The Colorado Crane Conservation Coalition monitors a single sandhill crane egg in Hayden as rising Yampa River waters threaten the nest, awaiting the moment Eleanor and Franklin’s chick hatches.

The Yampa River is rising. The banks are swelling, turning the low-lying Hayden meadows into a wet, unpredictable trap for anyone foolish enough to build a home in the floodplain. But for Eleanor and Franklin, the local sandhill crane pair, the rising water is both a threat and a necessity.
Inside the Colorado Crane Conservation Coalition office, the mood isn’t just hopeful. It’s tense. Executive director Megan Karschner describes the feeling as "anticipation, excitement and cautious optimism." That’s a polite way of saying they are waiting with bated breath.
The group is watching a single egg. It has been incubating for nearly 30 days — the average gestation period. It is ready to hatch. It might not.
Last year was a disaster. Two pairs fell under the coalition’s lens. Neither survived. One nest was predated; the other sat on the Yampa’s banks, too close to the water, and was inundated. It was a "heartbreaker," Karschner said.
This year, the coalition has set up cameras in the Hayden area to document the saga of one specific pair: Eleanor and Franklin. They arrived on private land this spring. Their story has been messy. Their first nest had a "super beautiful, clear view," allowing volunteers to see everything. But that nest failed. The egg was taken by another animal.
The pair didn’t give up. They moved. They picked a different spot. They produced another egg on April 14.
That new nest sits in a "little bit of a depression that’s more secluded." It is harder to see through the camera feed. It is better protected from predators. It is also right in the splash zone.
"Every morning they’re spending a lot of time building up the nest, so it doesn’t get inundated with water," Karschner said. "So, we’re like: ‘Come on guys, hatch’."
The water levels are rising. The area is getting wetter. If the egg hatches now, the chick will be vulnerable to a sudden flood. If it waits, it risks being too late. The group is watching 10 volunteers, board members, and staff operate the camera to catch the moment.
Why does this matter to locals? Because sandhill cranes are secretive. We don’t know much about them unless we force the issue. The nest camera provides behavioral observations. It logs the nuances of every nesting pair. It reveals how these birds adapt to changing water levels and predation pressures. It turns a private event on private land into public data.
Karschner won’t celebrate yet. She is holding off until the shell breaks. That is the smart move. A chick in a nest is not a guaranteed survivor. It is a fragile thing in a wet world.

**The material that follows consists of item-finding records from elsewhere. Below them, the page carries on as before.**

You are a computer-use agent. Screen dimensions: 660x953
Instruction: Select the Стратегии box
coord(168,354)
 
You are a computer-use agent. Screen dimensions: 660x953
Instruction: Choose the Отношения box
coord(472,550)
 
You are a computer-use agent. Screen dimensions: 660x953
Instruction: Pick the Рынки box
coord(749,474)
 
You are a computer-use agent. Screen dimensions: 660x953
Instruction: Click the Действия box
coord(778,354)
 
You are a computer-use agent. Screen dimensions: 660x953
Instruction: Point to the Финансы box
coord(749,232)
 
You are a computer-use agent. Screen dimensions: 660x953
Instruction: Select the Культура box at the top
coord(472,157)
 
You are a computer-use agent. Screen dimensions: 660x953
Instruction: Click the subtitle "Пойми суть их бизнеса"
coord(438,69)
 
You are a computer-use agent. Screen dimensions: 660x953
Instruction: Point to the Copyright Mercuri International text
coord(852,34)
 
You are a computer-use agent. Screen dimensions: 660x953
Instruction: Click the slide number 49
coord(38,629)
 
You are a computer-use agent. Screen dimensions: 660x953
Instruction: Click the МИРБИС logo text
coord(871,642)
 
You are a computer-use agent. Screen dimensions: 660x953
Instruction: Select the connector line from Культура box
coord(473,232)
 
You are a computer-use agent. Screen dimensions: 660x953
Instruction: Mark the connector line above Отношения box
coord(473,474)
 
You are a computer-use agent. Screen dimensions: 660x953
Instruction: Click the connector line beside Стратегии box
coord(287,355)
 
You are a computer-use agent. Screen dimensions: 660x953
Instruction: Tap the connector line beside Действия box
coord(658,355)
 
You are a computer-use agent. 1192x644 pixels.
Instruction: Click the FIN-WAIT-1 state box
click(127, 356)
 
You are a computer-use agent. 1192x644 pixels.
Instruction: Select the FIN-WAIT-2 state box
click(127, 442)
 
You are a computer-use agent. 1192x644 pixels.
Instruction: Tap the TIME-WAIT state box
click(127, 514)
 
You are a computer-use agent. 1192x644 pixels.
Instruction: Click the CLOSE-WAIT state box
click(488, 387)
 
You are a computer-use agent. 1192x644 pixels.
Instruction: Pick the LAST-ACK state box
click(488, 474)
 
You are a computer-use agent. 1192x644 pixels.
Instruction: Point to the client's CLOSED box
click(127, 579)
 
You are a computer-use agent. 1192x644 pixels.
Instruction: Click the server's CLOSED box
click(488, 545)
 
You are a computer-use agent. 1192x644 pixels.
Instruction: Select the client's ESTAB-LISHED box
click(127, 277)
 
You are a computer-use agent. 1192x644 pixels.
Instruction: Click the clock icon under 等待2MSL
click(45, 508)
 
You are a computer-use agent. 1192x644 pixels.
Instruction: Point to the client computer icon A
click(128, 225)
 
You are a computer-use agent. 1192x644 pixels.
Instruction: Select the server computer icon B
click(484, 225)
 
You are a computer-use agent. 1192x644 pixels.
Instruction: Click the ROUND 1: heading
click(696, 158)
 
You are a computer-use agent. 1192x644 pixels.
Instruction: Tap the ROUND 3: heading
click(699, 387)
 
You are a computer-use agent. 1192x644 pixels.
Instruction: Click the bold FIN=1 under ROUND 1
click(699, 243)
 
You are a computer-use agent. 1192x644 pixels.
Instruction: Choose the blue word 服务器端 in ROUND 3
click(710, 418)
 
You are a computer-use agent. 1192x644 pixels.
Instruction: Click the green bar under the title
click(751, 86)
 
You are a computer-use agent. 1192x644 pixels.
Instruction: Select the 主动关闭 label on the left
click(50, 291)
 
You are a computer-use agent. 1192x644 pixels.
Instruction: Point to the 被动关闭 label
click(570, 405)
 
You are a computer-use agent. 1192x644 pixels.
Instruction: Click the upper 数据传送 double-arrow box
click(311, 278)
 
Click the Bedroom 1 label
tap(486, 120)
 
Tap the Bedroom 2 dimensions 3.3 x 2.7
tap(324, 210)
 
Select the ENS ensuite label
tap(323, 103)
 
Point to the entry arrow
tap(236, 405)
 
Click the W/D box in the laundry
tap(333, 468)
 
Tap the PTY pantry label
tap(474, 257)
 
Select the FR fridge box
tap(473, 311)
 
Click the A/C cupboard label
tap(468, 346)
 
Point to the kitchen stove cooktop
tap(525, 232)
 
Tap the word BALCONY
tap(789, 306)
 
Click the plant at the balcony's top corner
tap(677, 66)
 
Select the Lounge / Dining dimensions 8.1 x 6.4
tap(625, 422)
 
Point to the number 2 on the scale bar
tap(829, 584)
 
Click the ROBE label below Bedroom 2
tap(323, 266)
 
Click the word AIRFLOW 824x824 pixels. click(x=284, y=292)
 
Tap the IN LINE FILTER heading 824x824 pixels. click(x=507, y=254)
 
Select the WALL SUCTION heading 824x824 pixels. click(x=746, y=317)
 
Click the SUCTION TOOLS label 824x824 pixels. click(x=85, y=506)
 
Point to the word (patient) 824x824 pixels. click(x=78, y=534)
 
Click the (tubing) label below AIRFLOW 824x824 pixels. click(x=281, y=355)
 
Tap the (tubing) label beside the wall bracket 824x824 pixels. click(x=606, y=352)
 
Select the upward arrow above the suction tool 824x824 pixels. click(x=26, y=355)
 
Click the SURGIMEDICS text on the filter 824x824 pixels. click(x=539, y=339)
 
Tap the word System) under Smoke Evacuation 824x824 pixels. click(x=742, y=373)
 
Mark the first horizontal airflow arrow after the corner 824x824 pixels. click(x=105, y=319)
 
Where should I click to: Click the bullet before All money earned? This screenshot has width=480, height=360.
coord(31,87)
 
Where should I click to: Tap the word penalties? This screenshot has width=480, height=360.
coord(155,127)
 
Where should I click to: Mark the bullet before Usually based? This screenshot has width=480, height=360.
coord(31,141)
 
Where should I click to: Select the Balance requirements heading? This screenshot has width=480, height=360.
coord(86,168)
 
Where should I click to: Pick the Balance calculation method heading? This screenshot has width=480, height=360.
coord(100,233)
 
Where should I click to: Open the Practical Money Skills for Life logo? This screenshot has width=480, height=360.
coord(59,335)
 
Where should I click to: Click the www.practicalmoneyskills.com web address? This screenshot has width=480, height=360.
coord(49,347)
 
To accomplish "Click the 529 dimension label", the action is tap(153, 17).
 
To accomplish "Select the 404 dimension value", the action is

The camera is live at ColoradoCranes.org. Anyone can watch. You can see the water rising. You can see the birds working. You can see the uncertainty.
The short version: The egg is ready. The water is high. The group is waiting. If it hatches, it’s a win. If it doesn’t, it’s another year of data. Either way, the community gets a front-row seat to the struggle.
There is no press release here. No guaranteed success. Just a bird, an egg, and a rising river. Watch the feed.